Efforts Towards a Vaccine to Fight COVID-19
Recently, more than thirty countries along with the UN, research centres and philanthropic organisations pledged USD 8 billion to fund development of the COVID-19 vaccine and research into the diagnosis and treatment of the disease. Historically, equity efforts to control the breakout of a human disease with a horizontal distribution of diagnostic and treatment kits have not always yielded desirable results. A very recent example of this is the AIDS epidemic. After the formation of a similar coalition of stakeholders in 2017, the world has still been unable to eradicate the AIDS virus along with a huge delay of treatment and supply kits reaching African hospitals from Europe and North America.
States like India, Israel, Netherlands, United Kingdom and United States have also been among those leading the charge in the hope of a significant breakthrough towards the discovery of the vaccine.
The Indian company, Serum Institute of India (SII), deserves mention as it currently remains the largest vaccine manufacturer in the world. It has partnered with Jennifer Institute at the University of Oxford, United Kingdom, and has already started manufacturing vaccines, being researched by the latter. Yet, experts have warned that the vaccine known as ‘ChAdOx1 nCoV-19’ which is still in the testing phase of human trails, is far from perfect. Adar Poonawalla, the chief executive officer of Serum Institute of India (SII), has however, defended the manufacture of the unsuccessful vaccine as being a ‘head start’, and simply a measure to ensure the availability of enough doses. In recent interviews, Mr Poonawalla has stated that the vaccine, albeit currently in the research stage, will sell for approximately Rs 1,000.
China remains an exception to this vaccine race. Should China become successful in being its victor and embarks on a program of distributing a successful vaccine at low or no cost to other countries – rather than re-instating its emergence of a power to reckon with in the 21st century – it will transform into a global exercise of correcting its international image since the breakout of the pandemic.

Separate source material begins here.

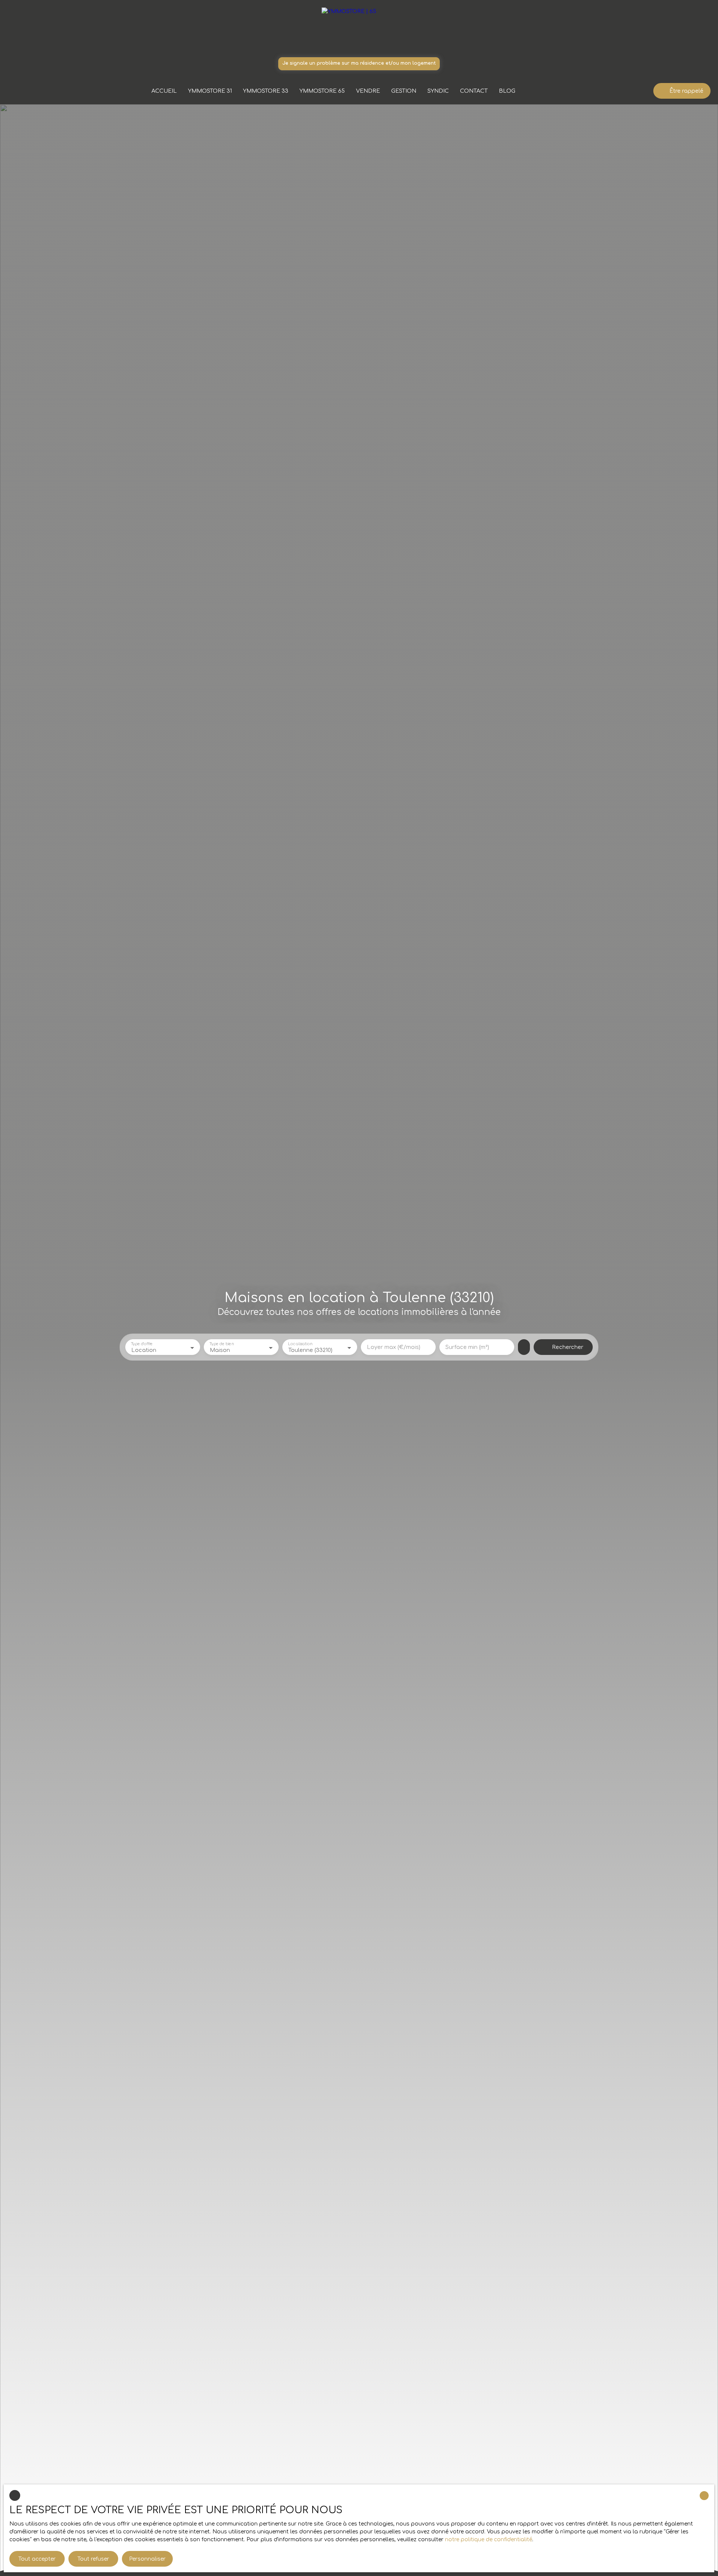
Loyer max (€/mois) (393, 1347)
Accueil (164, 91)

The Uncertainty of the Vaccine Race
Yet, hope towards a complete cure burdened with the provisions of international accessibility is simply not enough to convince the masses that the COVID-19 pandemic is fading away anytime soon. Therefore, this global race may ultimately be reduced to a game of watching.

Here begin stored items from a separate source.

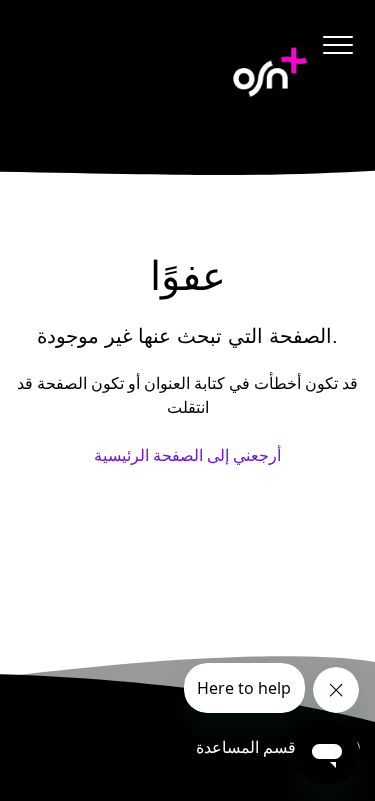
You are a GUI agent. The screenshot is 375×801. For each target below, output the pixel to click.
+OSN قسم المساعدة (270, 747)
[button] (337, 44)
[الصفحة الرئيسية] (270, 72)
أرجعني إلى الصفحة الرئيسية (187, 455)
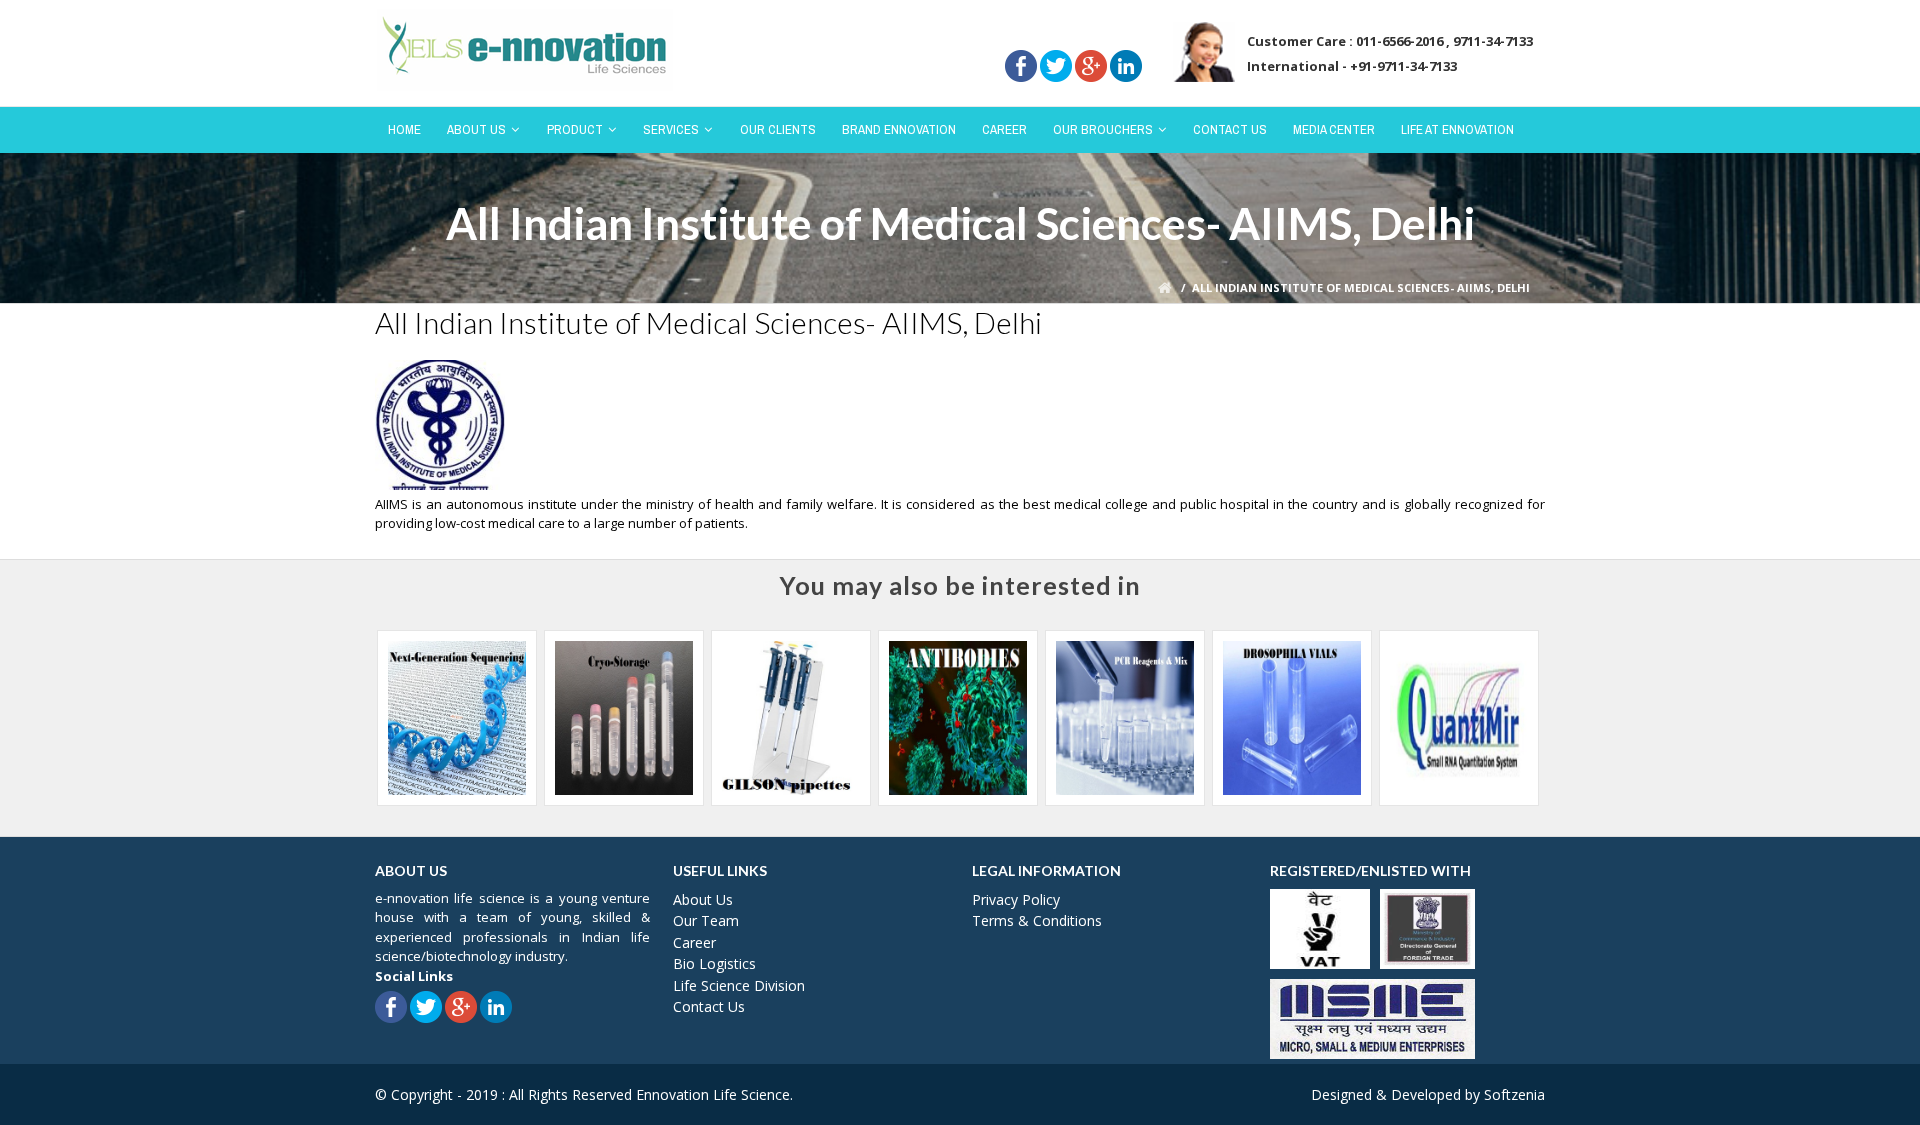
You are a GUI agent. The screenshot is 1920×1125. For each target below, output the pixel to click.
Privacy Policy (1016, 899)
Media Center (1334, 129)
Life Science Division (739, 985)
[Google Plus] (1091, 39)
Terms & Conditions (1037, 920)
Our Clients (778, 129)
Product (575, 129)
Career (1004, 129)
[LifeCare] (525, 48)
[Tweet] (1056, 39)
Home (404, 129)
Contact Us (1230, 129)
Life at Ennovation (1457, 129)
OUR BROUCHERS (1103, 129)
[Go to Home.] (1166, 287)
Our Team (706, 920)
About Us (476, 129)
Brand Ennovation (899, 129)
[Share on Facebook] (1021, 39)
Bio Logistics (714, 963)
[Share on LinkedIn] (1126, 39)
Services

Should we be successful in this race, it could further go on to provide credibility to the answer for an important question than pertains to the prevailing multi-polar international system: Will the vaccine for COVID-19 play into the developing narrative of seeing a shift of technological and scientific innovation from the Global North to the Global South? Or will the race simply re-instate the Cold War notion of the still prevalent Western world dominance?

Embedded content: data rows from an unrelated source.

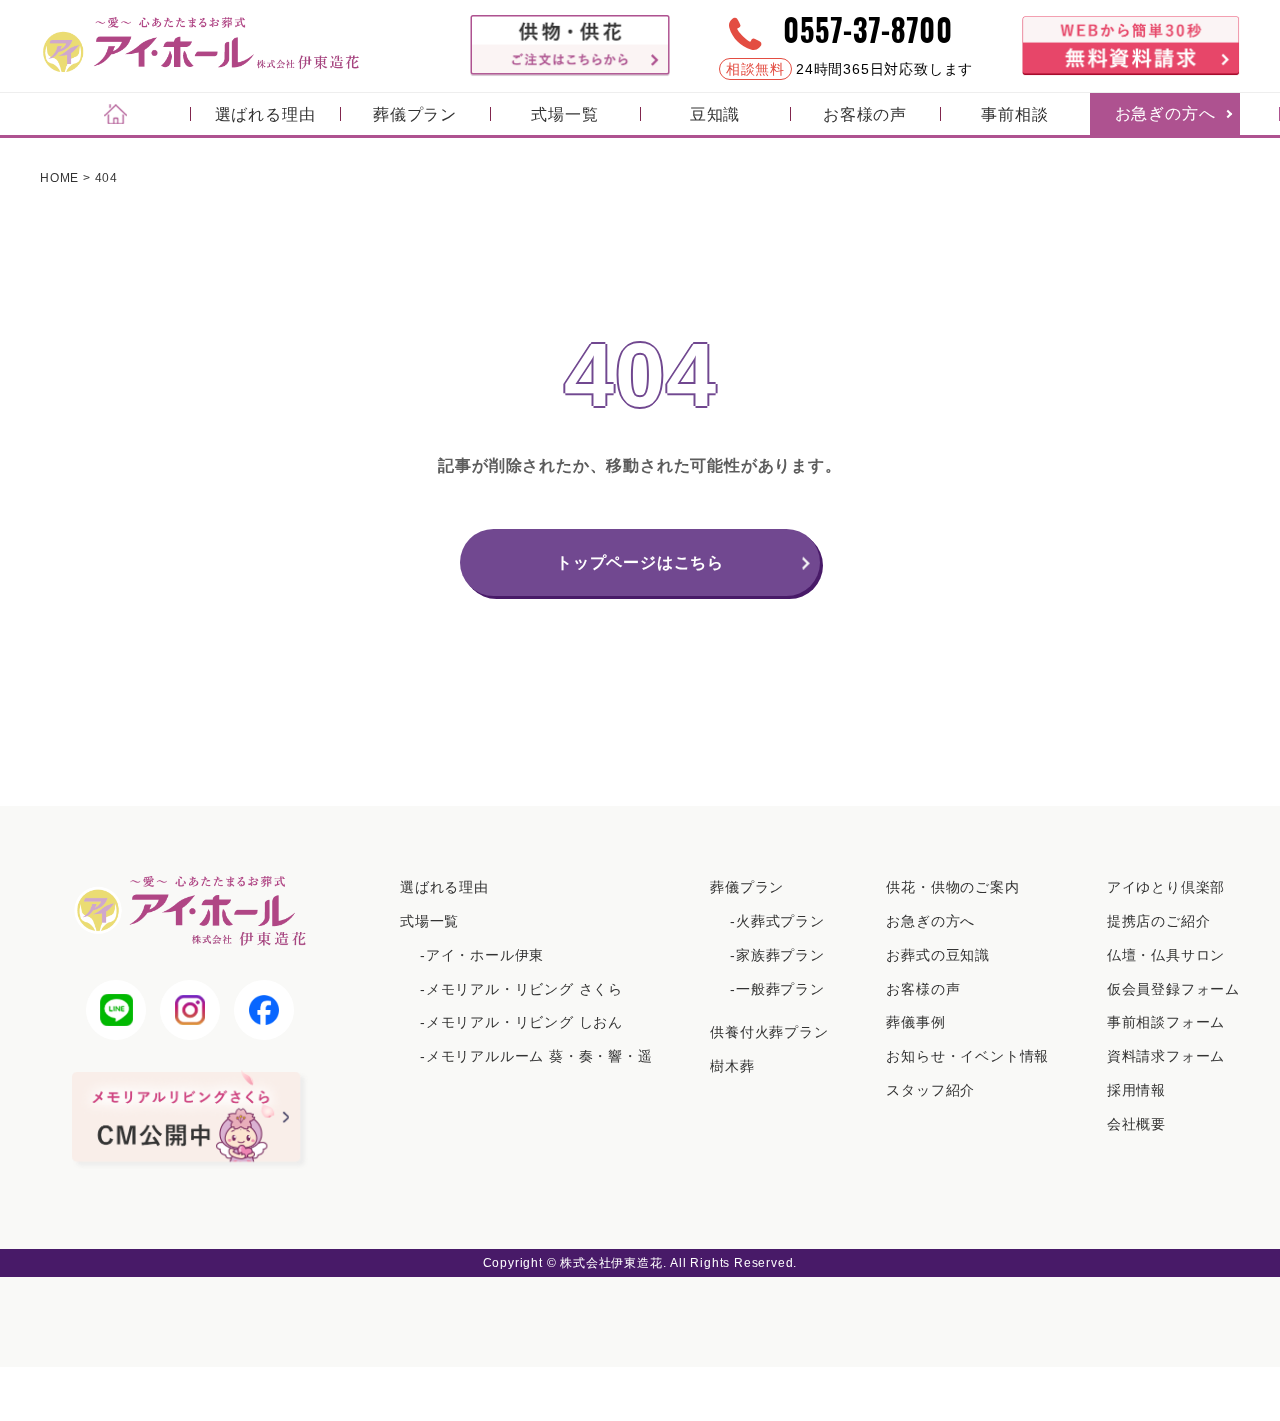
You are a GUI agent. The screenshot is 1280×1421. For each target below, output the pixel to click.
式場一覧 (564, 114)
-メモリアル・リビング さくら (521, 989)
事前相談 (1014, 114)
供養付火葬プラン (769, 1032)
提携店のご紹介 (1159, 921)
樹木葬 (732, 1066)
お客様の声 (865, 114)
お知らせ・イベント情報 (967, 1056)
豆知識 (715, 114)
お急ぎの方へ (1165, 113)
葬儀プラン (415, 114)
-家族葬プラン (777, 955)
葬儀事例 (915, 1022)
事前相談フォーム (1166, 1022)
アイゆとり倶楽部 (1166, 887)
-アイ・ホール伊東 (482, 955)
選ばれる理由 (265, 114)
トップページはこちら (640, 562)
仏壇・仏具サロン (1166, 955)
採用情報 (1136, 1090)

(Aniruddha Saha was a Sir Evelyn de Rothschild and Dr. Duncan Anderson scholar while pursuing an MA in International Relations at the Department of War Studies, King’s College. He has previously worked with ORF, Centre for Studies in International Relations and Development (CSIRD), and the Indian Ministry of External Affairs. Currently, he is a doctoral student at King's College London. His PhD research looks at India-US nuclear relations using a constructivist perspective. This is an opinion piece, and the views expressed are the author’s own. The Quint neither endorses nor is responsible for them.)